Reinforcement Learning: Maze Solving

Keywords: Xamarin.Forms, Device.StartTimer, OrderByDescending, Reinforcement Learning, Maze Solving, Q-Learning, Sarsa, ε-greedy strategy, Boltzmann exploration


I developed a Xamarin.Forms app that solves simple mazes with reinforcement learning algorithms.  The source code is here.

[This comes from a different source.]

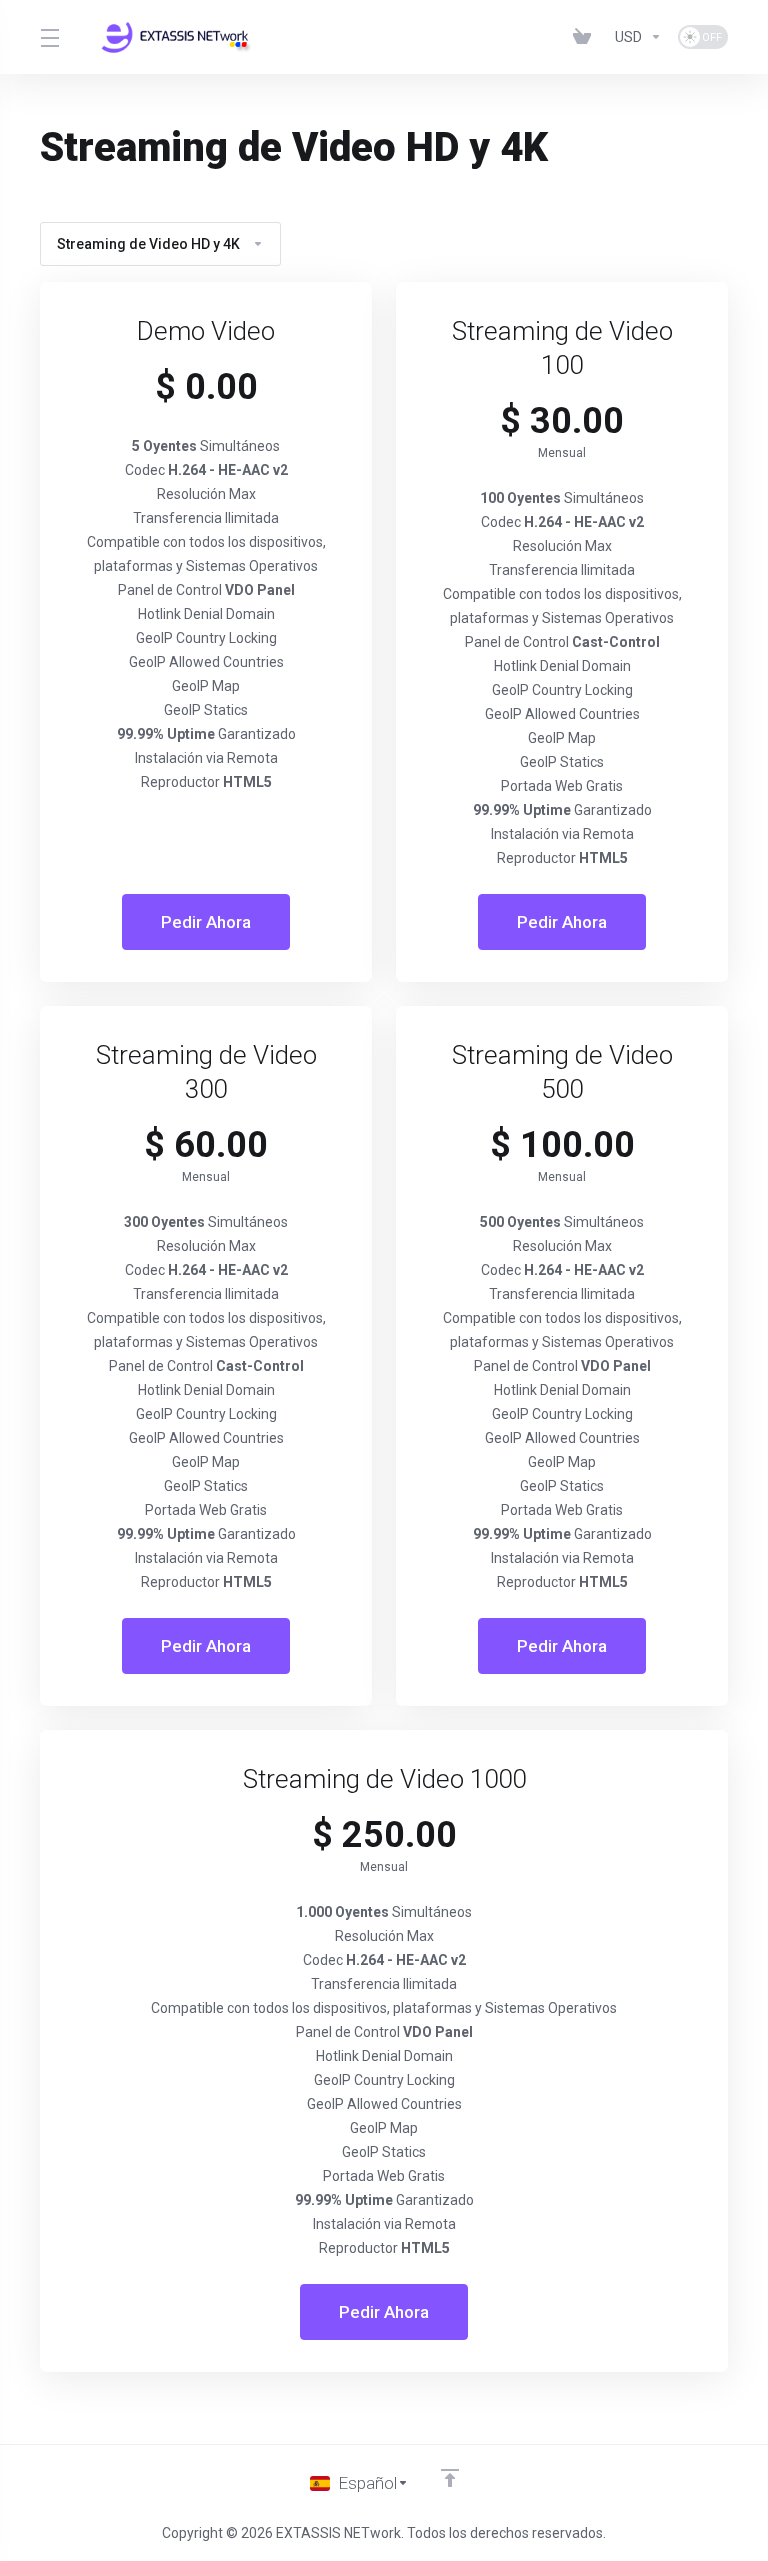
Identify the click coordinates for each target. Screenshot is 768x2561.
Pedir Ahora (206, 922)
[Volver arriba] (450, 2478)
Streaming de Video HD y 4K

The screen shot just after launching the app.


MainPage.xaml
Designed the screen layout with 1 column and 5 rows Grid.  From the upper row, App title, some Buttons to control the reinforcement learning, main area displaying the maze, and two data displaying areas for debug.

MazeData.cs
Defined the "Route" class for modeling mazes.  The "SetStateGrid" method creates and displays a maze by setting BoxViews in Grid layout.  And also, this method sets start cell of the maze, sets Grid cell color, and places some Labels.

MainPage.xaml.cs
Defined the "State" and "Action" class for states and actions of reinforcement learning.  The "Learning" and "IntervalLearningWithActionBlink" method basically iterate actions and Q-value updates.  They seem to be a little bit complicated, because they include the process to display every five seconds the maze solving try and error of the reinforcement learning.
  The "Learning" method executes the "IntervalLearningWithActionBlink" method every five seconds, and iterates the learning "Iterations(=1000)" times.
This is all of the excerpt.